The SCHROTH barrier incorporates a patented locking mechanism designed to provide at least a five-second delay for unauthorized access attempts, meeting FAA regulatory requirements for intrusion resistance. The barrier creates a mantrap configuration, allowing flight attendants to continue working in forward galley areas while maintaining flight deck security during door transitions.
AmSafe Bridport has developed an alternative textile-based solution selected by Airbus for the A220 aircraft. The AmSafe design features a robust metal frame combined with advanced fabric technology, engineered to meet FAA requirements including a 600-pound intrusion load rating and penetration resistance tested against cutting implements. Both manufacturers have designed their systems for flexible deployment, accommodating various crew operational procedures and allowing rapid deployment and stowage as needed.
Cost Analysis and Economic Impact
The FAA has estimated that each secondary barrier installation costs approximately $35,000, encompassing both parts and labor. This figure represents a significant per-aircraft investment for airlines, though Congressional Research Service analysis suggests the per-passenger cost becomes more manageable when amortized over aircraft service life. If barriers remain in service for approximately 22 years, the per-passenger cost would amount to roughly one dollar.
The cost structure extends beyond initial installation expenses to include ongoing training, maintenance, and operational impacts. Airlines must develop comprehensive crew training programs covering barrier deployment procedures, emergency protocols, and maintenance requirements. These training costs represent recurring expenses as airlines maintain currency for flight attendants and pilots on barrier operations.
Industry analysis suggests that the total economic impact may vary based on aircraft utilization patterns and operational complexity. The FAA’s decision to exempt existing aircraft from retrofit requirements substantially reduces total industry costs, limiting the financial burden to new aircraft acquisitions rather than fleet-wide modifications.
Rising Security Concerns and Unruly Passenger Incidents
The implementation of secondary cockpit barriers occurs against a backdrop of increasing aviation security concerns, particularly regarding unruly passenger behavior. The FAA reported over 2,102 cases of unruly passengers in 2024, a 1% increase from 2,076 cases in 2023. While some incidents involve minor disruptions, the FAA has referred 43 additional cases to the FBI for more serious offenses, including attempts to breach cockpit doors and physical assaults on crew members.

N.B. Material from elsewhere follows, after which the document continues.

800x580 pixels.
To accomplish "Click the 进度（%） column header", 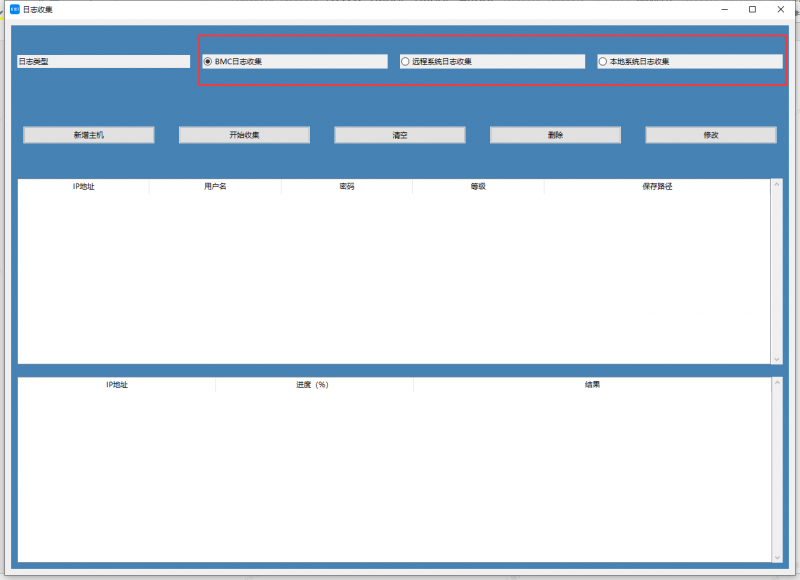I will point(313,385).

International data reinforces the global nature of aviation security challenges. Ireland’s Aviation Authority reported a 226% increase in unruly passenger incidents in 2024, rising from 426 events in 2023 to 1,432 events. Security issues ranked third among reported incident categories in 2024, compared to being ranked 11th during 2019–2023.
Specific incidents highlight the potential for passenger aggression to escalate toward flight deck intrusion attempts. In 2024, passengers physically assaulted crew members, attempted to breach cockpit areas, and engaged in sexually inappropriate behavior toward flight attendants. The FAA has responded by implementing stricter enforcement measures, initiating 512 investigations in 2024 and charging $7.5 million in fines against disruptive passengers. These enforcement actions complement physical security measures like secondary barriers in creating comprehensive flight deck protection systems.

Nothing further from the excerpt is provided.